**Written task**.
Copy the data from the line with "Given: Select fourth product thumbnail image" to the line with "Instruction: Click the", keeping every word and mark as it appears and leaving out the pictures.

**Exercise input**.
###

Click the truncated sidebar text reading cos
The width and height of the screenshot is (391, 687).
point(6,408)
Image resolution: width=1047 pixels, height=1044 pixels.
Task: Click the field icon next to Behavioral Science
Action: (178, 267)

###

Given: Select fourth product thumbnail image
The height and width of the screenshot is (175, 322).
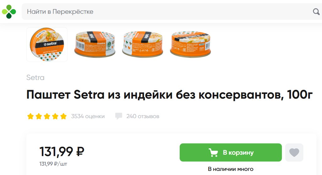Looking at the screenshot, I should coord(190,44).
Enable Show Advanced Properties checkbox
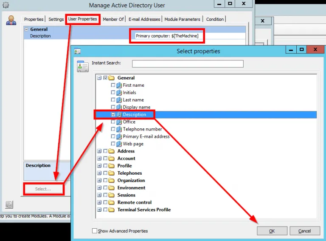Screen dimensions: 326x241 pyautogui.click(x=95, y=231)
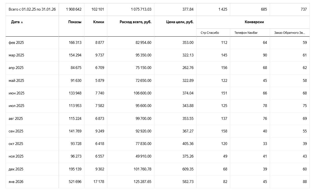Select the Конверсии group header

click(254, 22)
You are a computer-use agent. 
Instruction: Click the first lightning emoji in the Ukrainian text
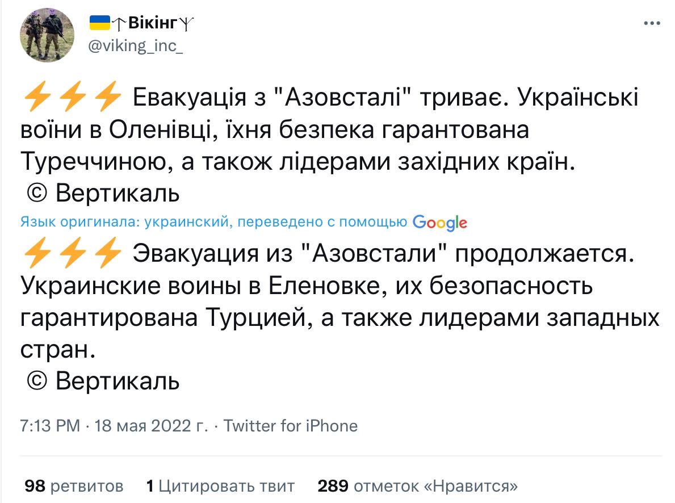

###

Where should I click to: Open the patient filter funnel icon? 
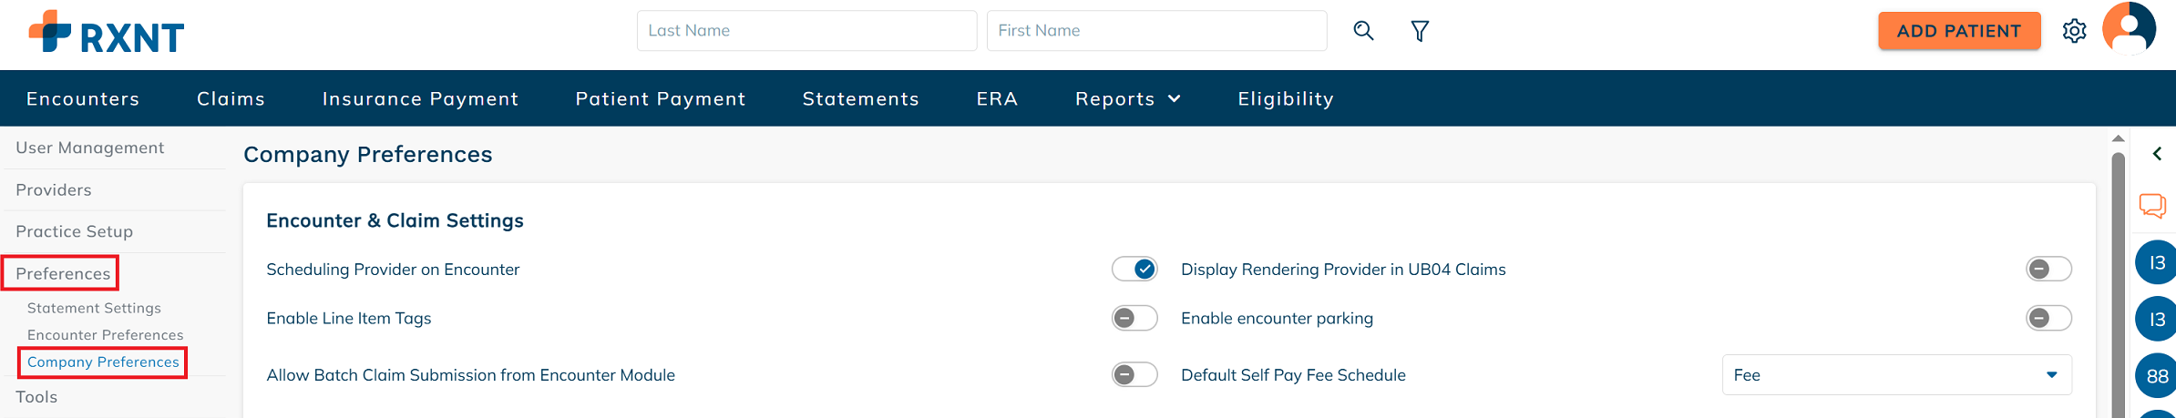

###

**Answer to this problem**.
Given: Select fourth product thumbnail image
The height and width of the screenshot is (175, 322).
Looking at the screenshot, I should coord(190,44).
Enable Show Advanced Properties checkbox
Screen dimensions: 326x241 pyautogui.click(x=95, y=231)
Select the Конверсии group header

click(254, 22)
You are a computer-use agent. 
Instruction: Click the first lightning emoji in the Ukrainian text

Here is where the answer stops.